## DIRECTIONS:
Omit all pictures. Quote the lines from the one with "Where should I" through the end of the listing below, exactly as they appear.
----------
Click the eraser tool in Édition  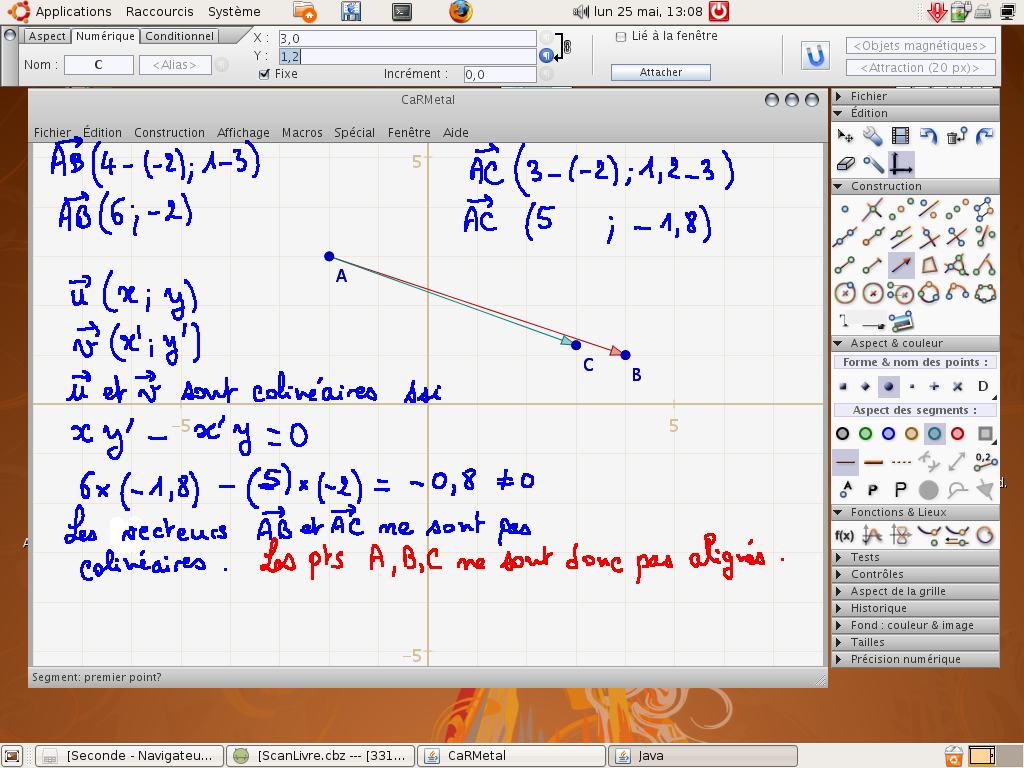pos(846,163)
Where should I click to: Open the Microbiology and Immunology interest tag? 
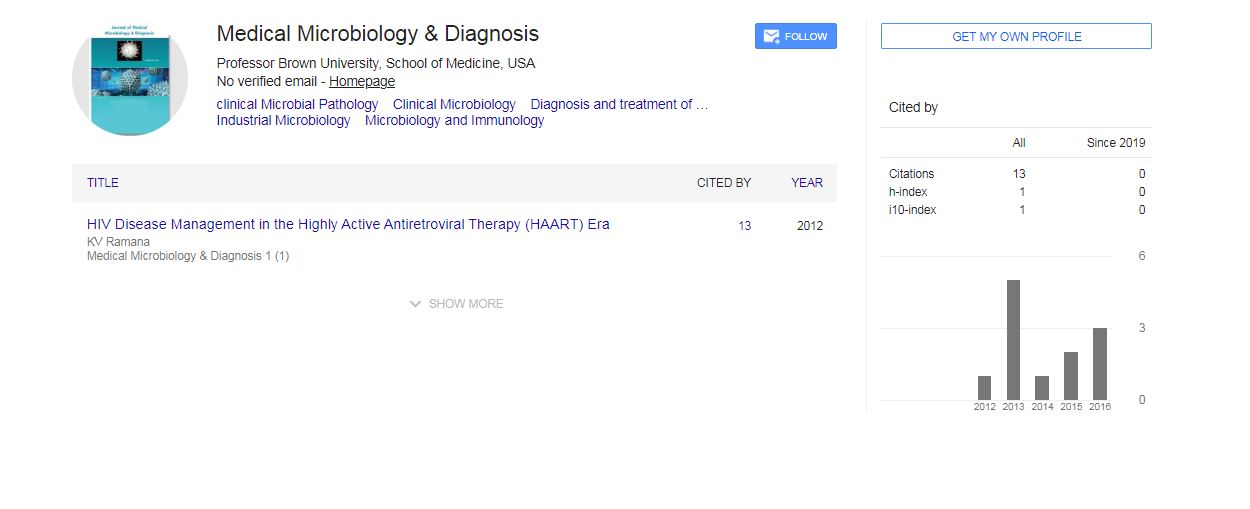click(454, 121)
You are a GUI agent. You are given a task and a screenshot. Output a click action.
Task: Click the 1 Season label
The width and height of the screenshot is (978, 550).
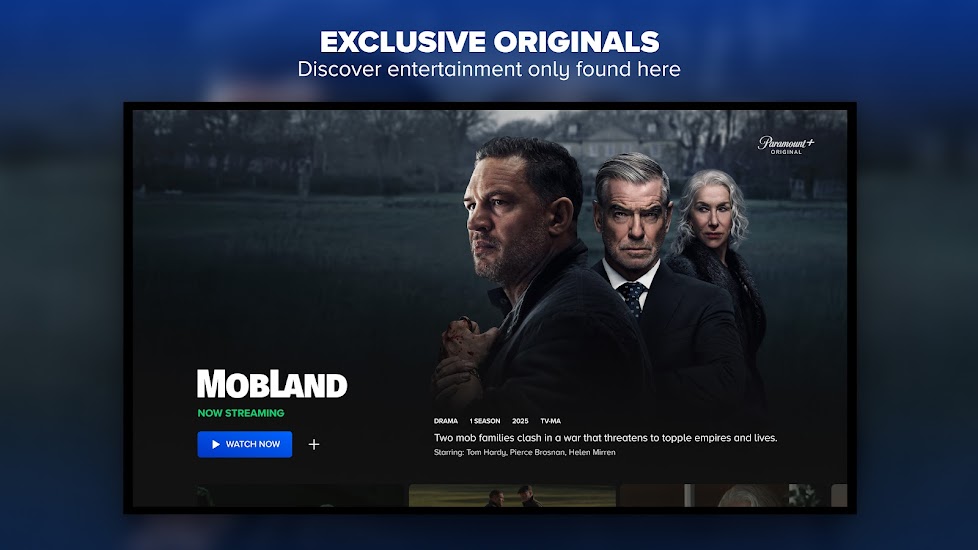[x=485, y=421]
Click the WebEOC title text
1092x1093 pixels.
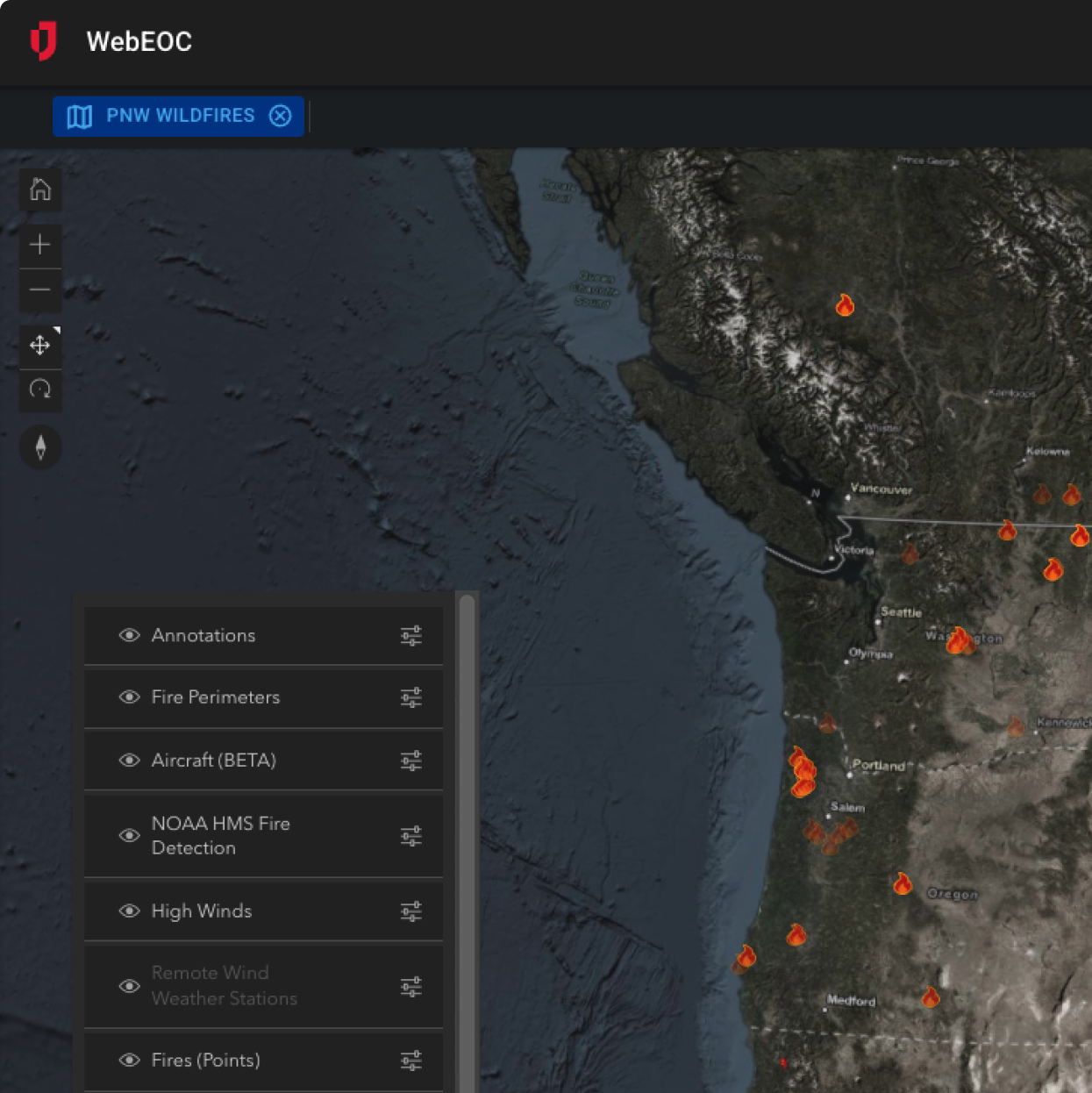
----------
## ANSWER SECTION:
Where should I click to: Open the Microbiology and Immunology interest tag? 
click(454, 121)
You are a GUI agent. You are given a task and a screenshot. Output a click action.
Task: Click the 1 Season label
The width and height of the screenshot is (978, 550).
[x=485, y=421]
Click the WebEOC title text
1092x1093 pixels.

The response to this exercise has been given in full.